Von Dieter E. Zimmer

Wie begeht man die Selbstauflösung eines Staatsgebildes und seine Verschmelzung mit dem bisherigen Intimfeind? Kein approbiertes Ritual steht für derlei Vorkommnisse bereit. So war das Vorbild für den Countdown schlicht Silvester: ein paar besinnliche Reden zum Ausklang und zum Neubeginn, Glockengeläut, Böller, Klamauk und Schampus.

"Dann schreiten wir mal zur Kapitu... zur Kopulation", sagt der Fahrgast, der am Abend des 2. Oktober am Alexanderplatz aussteigt, zu seiner Begleitung, und die sagt: "Wir kennen uns doch gar nicht."

Von hier die Linden entlang bis knapp vorm Brandenburger Tor sind Buden und Zelte aufgebaut – die DDR, in einem Jahr ein Land der Imbißstände geworden. Bratwurstschwaden wallen bläulich und fettig durch die Luft. Alle paar Schritte werden die Leute live oder dead von einer anderen Musik beschallt, ein kosmopolitisches Pop-Mix mit ein paar rekursiven historischen Zitaten ab und an: "Untern Linden, untern Linden gehn spaziern die Mägdelein." Vor Knobelsdorffs Oper schwankt eine zehn Meter hohe Colaflasche.
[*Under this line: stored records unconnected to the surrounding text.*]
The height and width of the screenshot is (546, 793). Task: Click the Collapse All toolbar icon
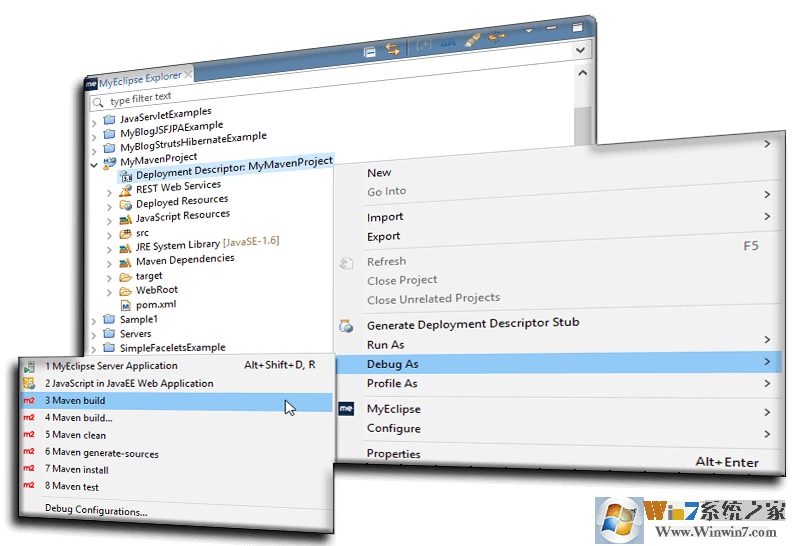click(x=369, y=50)
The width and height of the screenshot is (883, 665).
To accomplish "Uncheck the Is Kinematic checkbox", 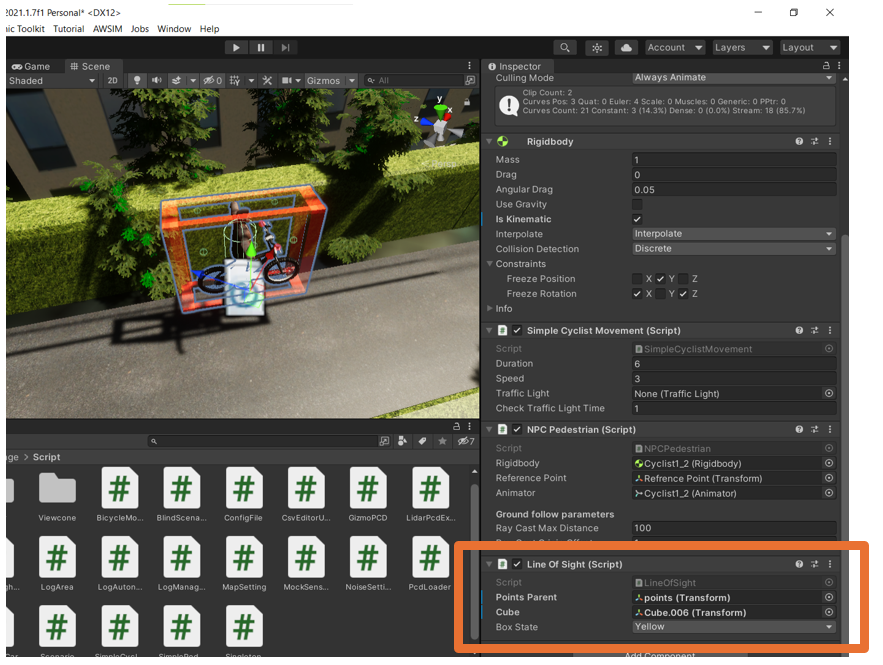I will [637, 219].
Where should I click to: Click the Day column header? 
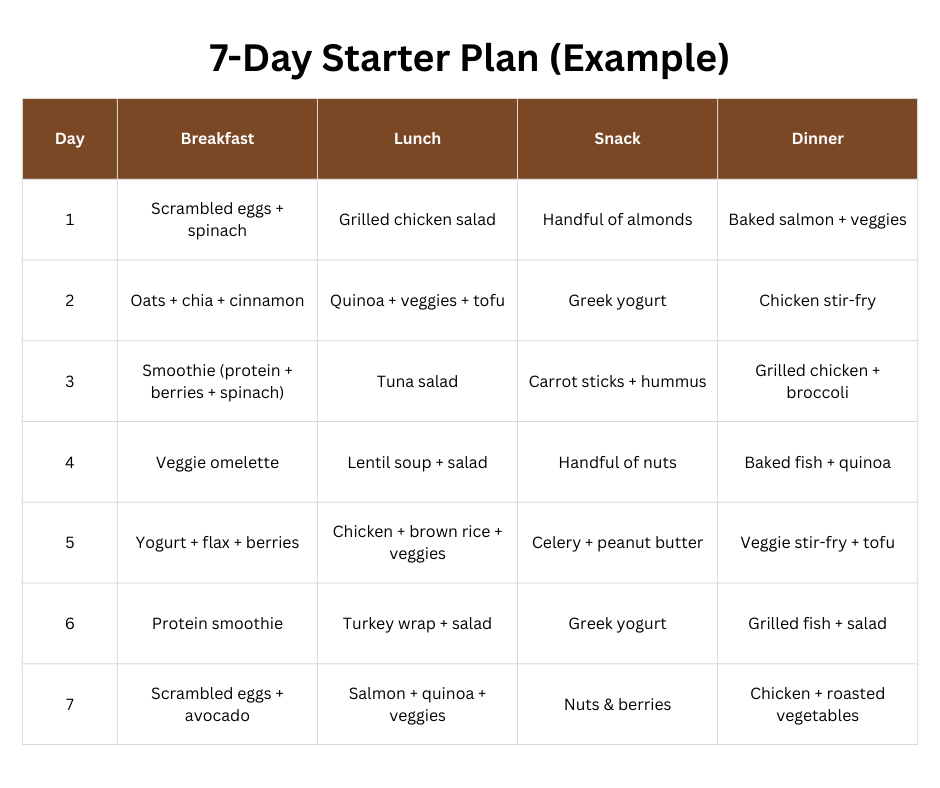[70, 139]
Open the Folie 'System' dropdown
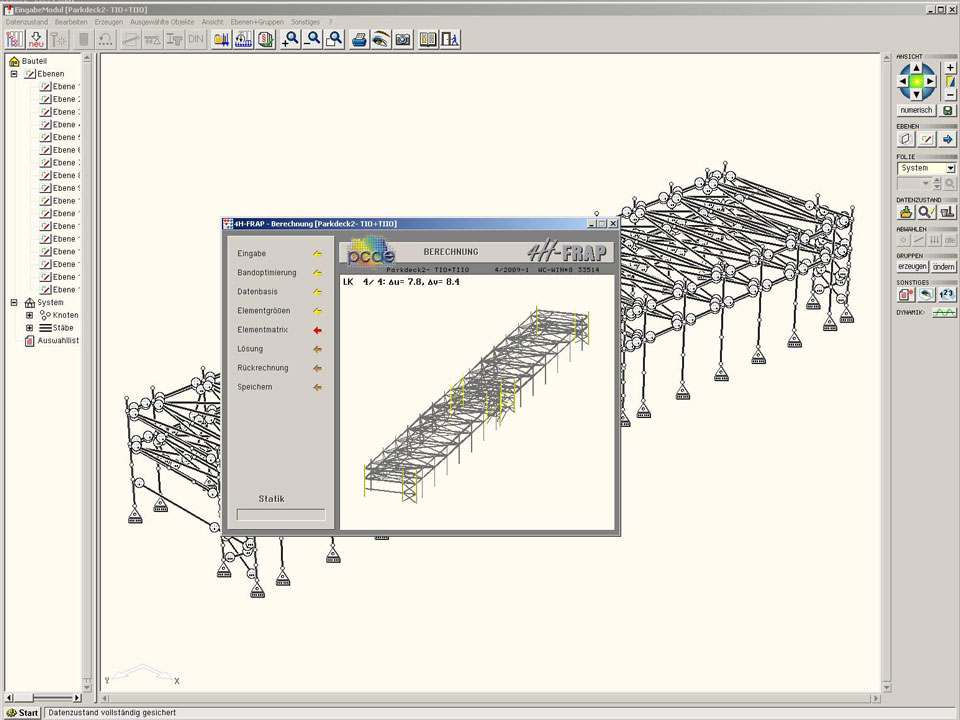The width and height of the screenshot is (960, 720). click(x=949, y=168)
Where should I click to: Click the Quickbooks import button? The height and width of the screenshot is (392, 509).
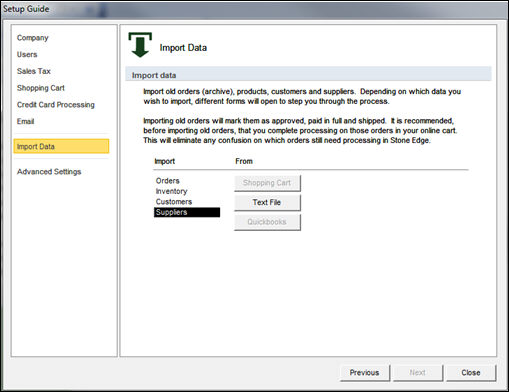coord(267,222)
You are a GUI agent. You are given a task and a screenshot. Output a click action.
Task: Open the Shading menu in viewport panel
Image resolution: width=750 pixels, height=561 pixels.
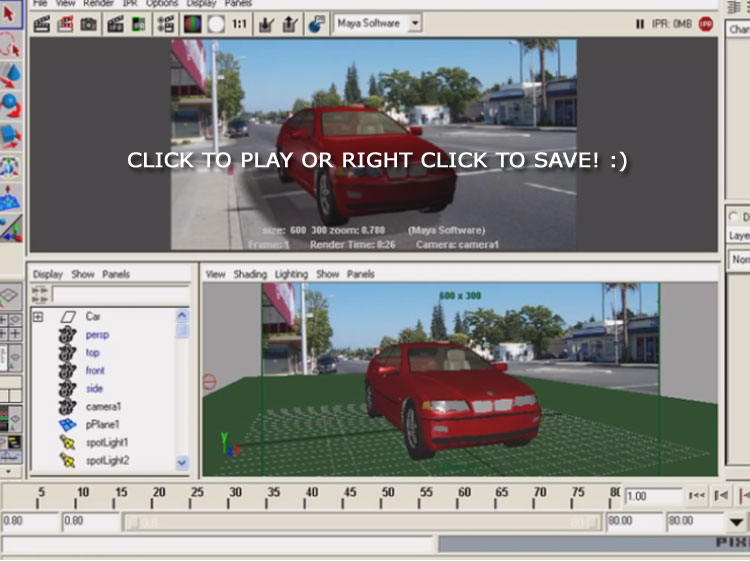250,274

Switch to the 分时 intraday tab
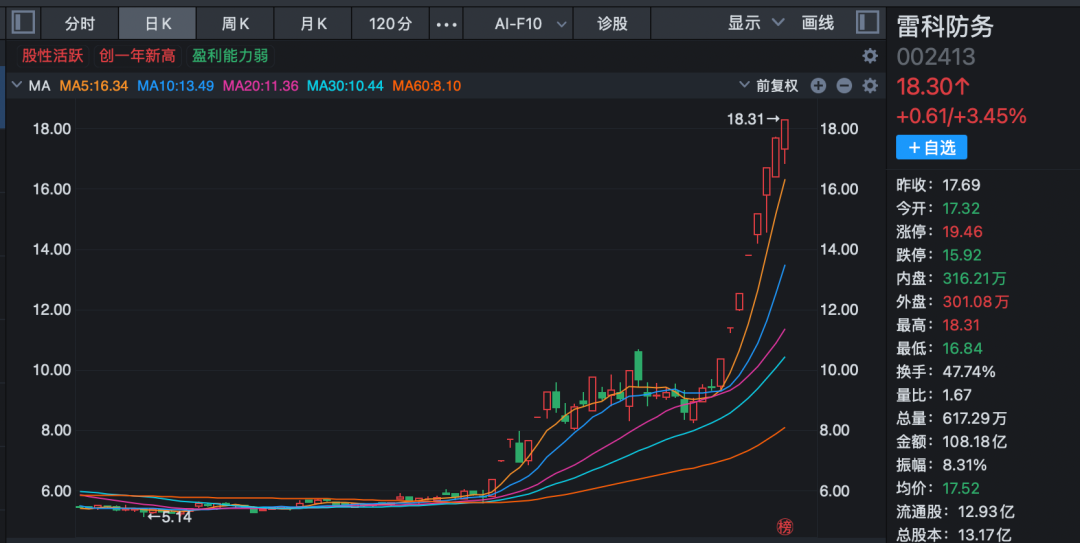[x=80, y=23]
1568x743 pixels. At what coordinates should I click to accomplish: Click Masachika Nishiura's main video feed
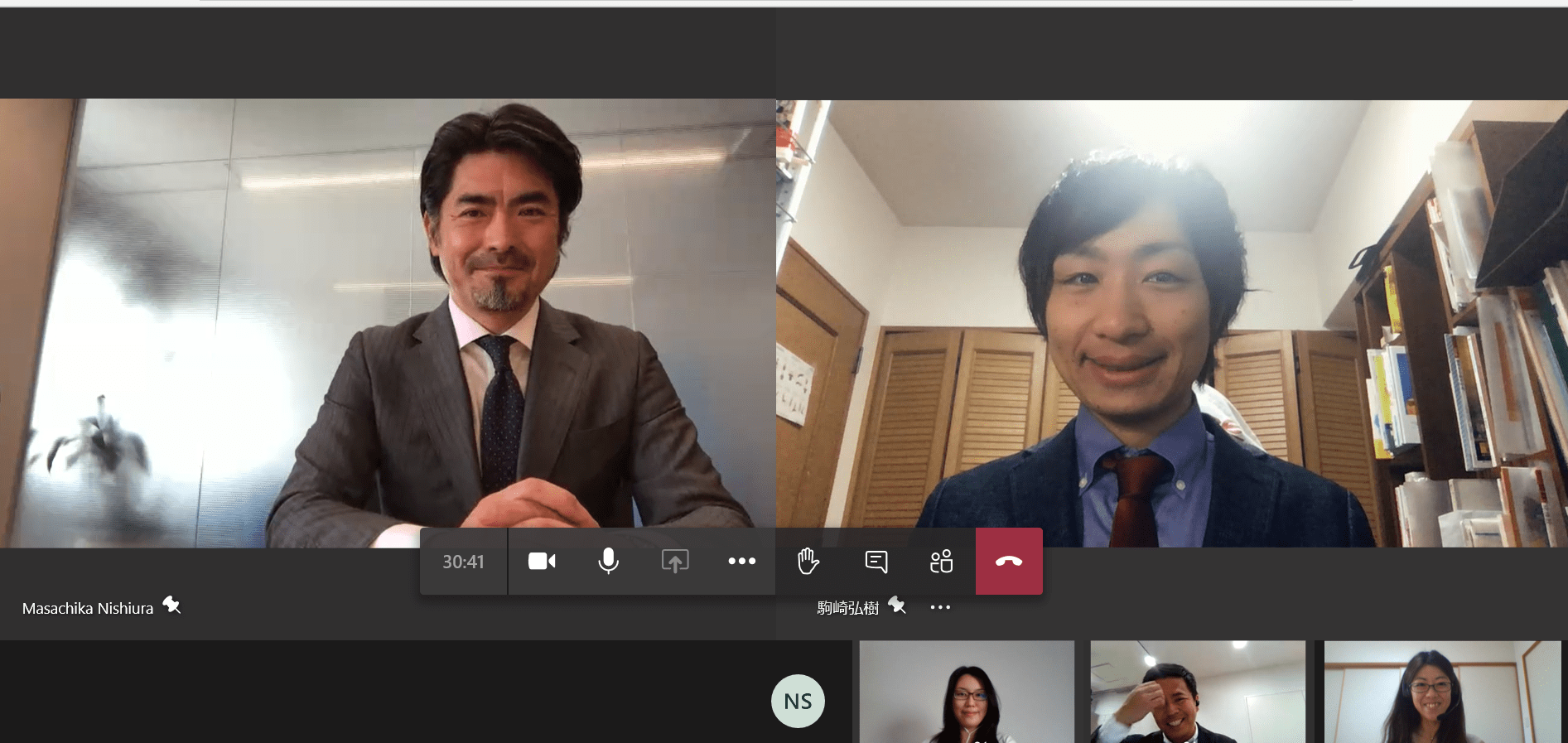tap(388, 323)
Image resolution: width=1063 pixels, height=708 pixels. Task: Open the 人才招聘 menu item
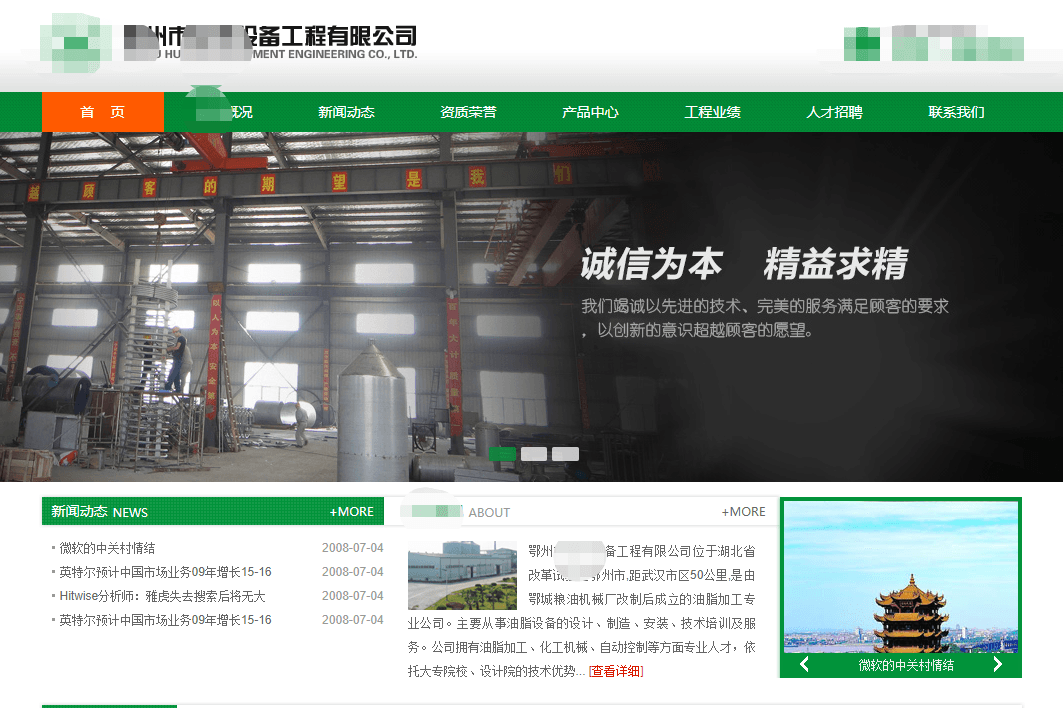pyautogui.click(x=834, y=112)
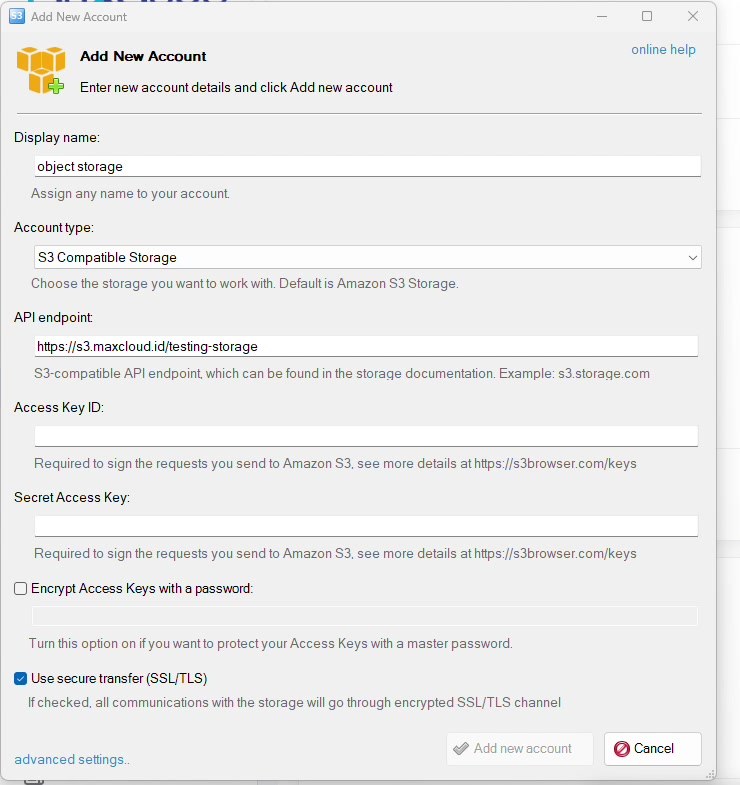Focus the Display name field
The width and height of the screenshot is (740, 785).
click(x=367, y=166)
Ein Franzose ruft den "eißen Eineizglühwein" aus. An einem Stand werden Bundesadler verkauft, Knallerbsen und ein Stofftier, das Miss Piggy darzustellen scheint. Nebenan gibt es zwei Arten von Hosenträgern, die einen in Schwarz-Rot-Gold, die anderen mit der Inschrift "I (Herzchen) beer". Beer aber ist heute nicht angesagt, heute leistet man sich Sekt, die Flasche zu fünfzehn Mark, die Scherben knirschen unter den Füßen der Menge. Die schwarzrotgoldenen Hosenträger gehen nicht so recht; nur hin und wieder sieht man jemanden mit einer Fahne, bei jedem Länderfußballspiel gibt es mehr davon.

Haufenweise werden Stoff- und Fellmützen der Nationalen Volksarmee verhökert, kistenweise die Orden und Anstecknadeln, mit denen der real existierende Sozialismus ideellen Trost für materielle Unbilden gespendet hatte. Wer weiß, wohin damit, kann für zehn Mark eine ausgediente DDR-Fahne erwerben. Die letzte im Gebrauch befindliche hängt in der Universitätsstraße still vom Dach der Bibliotheksfachschule und trägt die trotzige Aufschrift "Soviel Hoffnung gibt nicht auf".

Immer dichter strömen die Menschen, brav auf der rechten Straßenseite, Richtung Reichstag, wo Schlag zwölf die neue Republik anfangen soll. Danach gibt’s ein von Firmen gesponsertes Feuerwerk. Seine Pyrotechniker haben in der Lokalpresse ein ungewöhnlich dickes Kaliber angekündigt.